WHAT YOU SHOULD DO – Retype every line from the one containing "This screenshot has" through the last line of the records below, both included; leave out the pictures.

+++ RECORD SET

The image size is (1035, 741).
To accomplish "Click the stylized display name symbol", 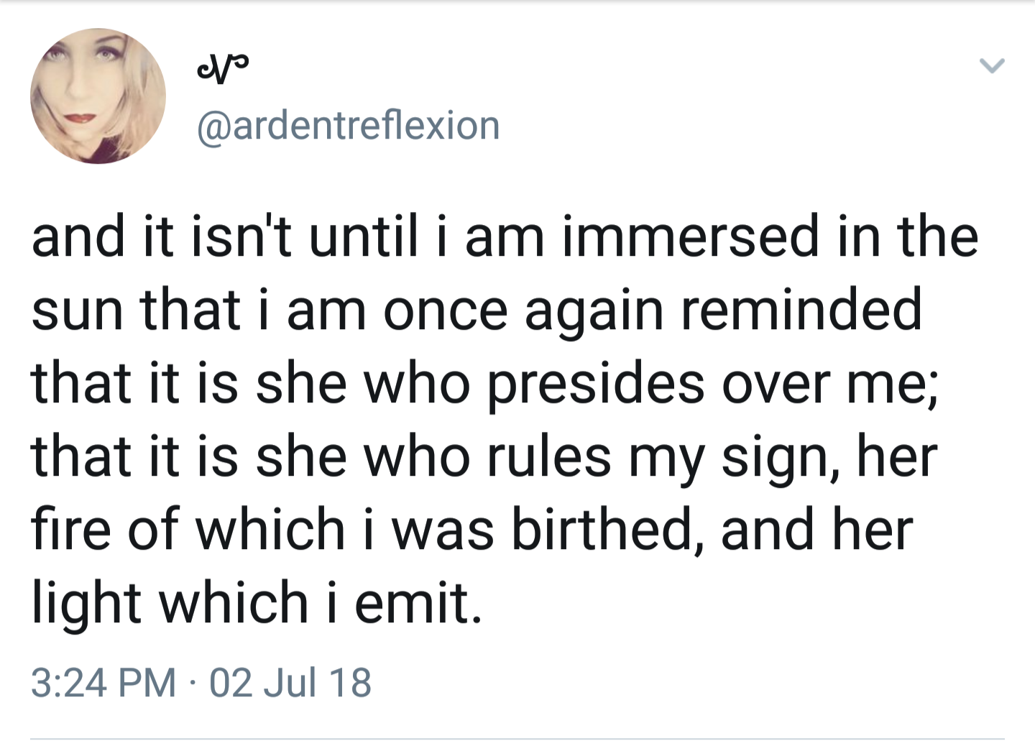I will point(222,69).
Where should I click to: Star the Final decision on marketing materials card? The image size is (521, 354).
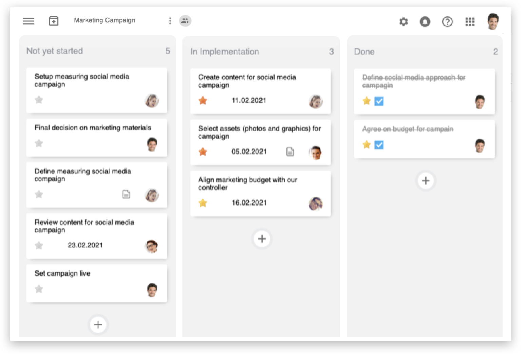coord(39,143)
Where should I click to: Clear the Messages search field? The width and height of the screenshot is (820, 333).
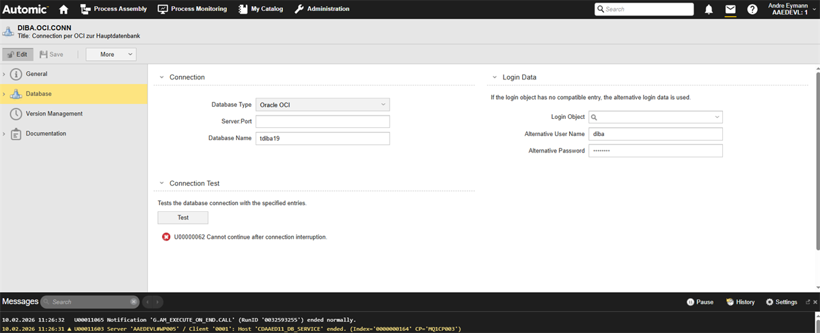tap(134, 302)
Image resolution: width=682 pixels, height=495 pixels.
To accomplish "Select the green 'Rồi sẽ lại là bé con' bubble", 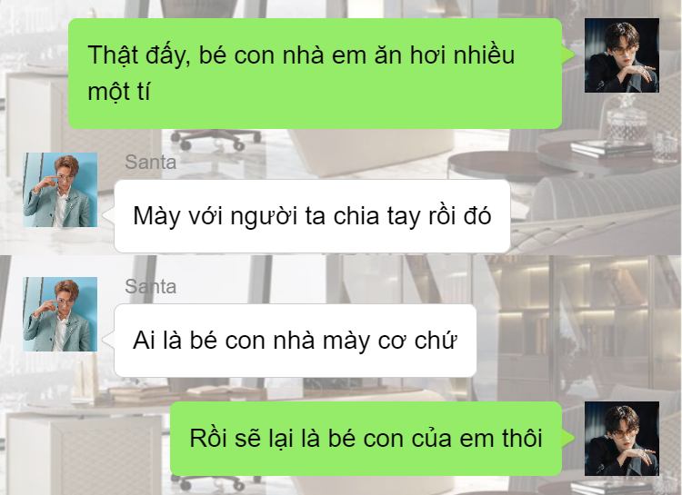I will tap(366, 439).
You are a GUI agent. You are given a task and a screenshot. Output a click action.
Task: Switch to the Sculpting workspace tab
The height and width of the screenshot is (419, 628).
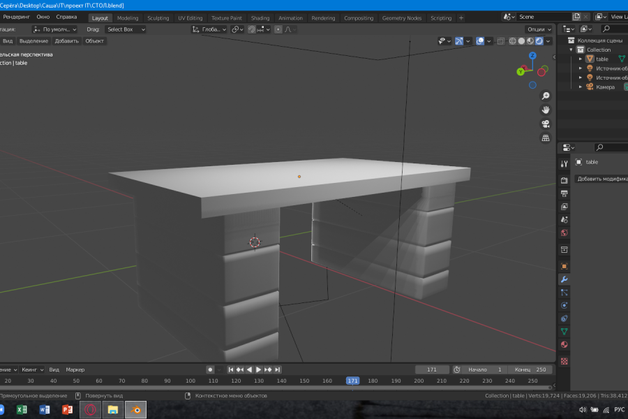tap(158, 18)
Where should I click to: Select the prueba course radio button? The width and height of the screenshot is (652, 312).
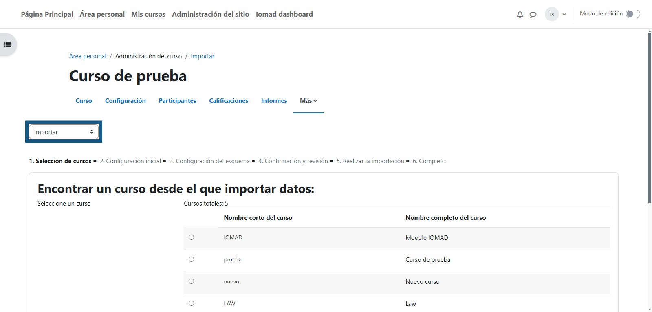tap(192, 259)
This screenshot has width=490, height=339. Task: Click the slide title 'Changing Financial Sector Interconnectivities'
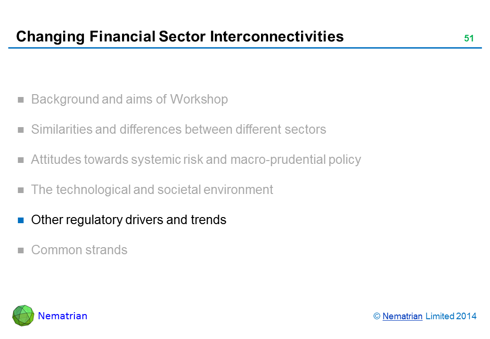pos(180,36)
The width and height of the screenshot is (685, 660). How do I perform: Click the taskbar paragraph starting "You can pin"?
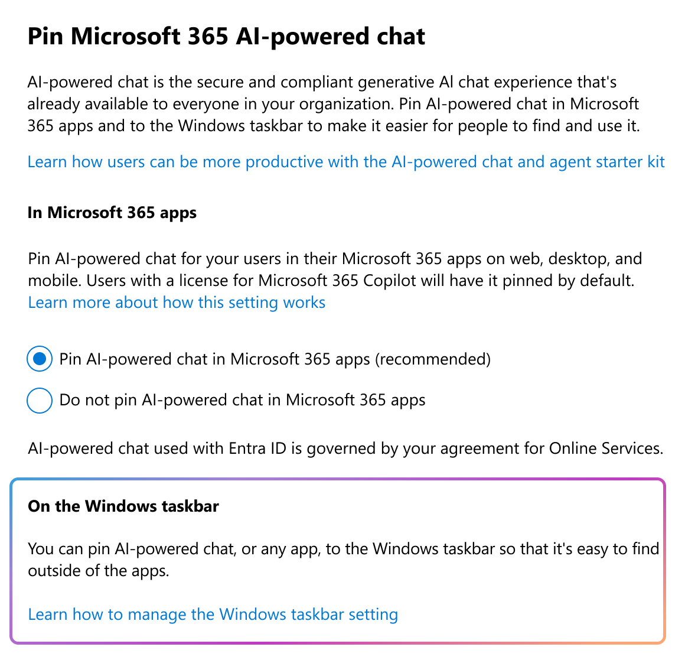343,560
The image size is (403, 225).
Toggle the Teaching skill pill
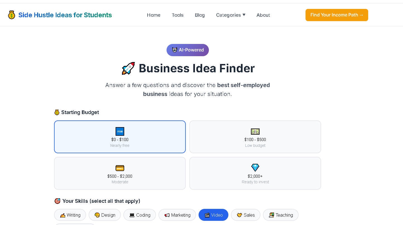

++++++

YOUR SOLUTION –
This screenshot has width=490, height=339. Task: Click the slide title 'Changing Financial Sector Interconnectivities'
pos(180,36)
The width and height of the screenshot is (685, 660). How do I perform: Click the taskbar paragraph starting "You can pin"?
343,560
The image size is (403, 225).
Toggle the Teaching skill pill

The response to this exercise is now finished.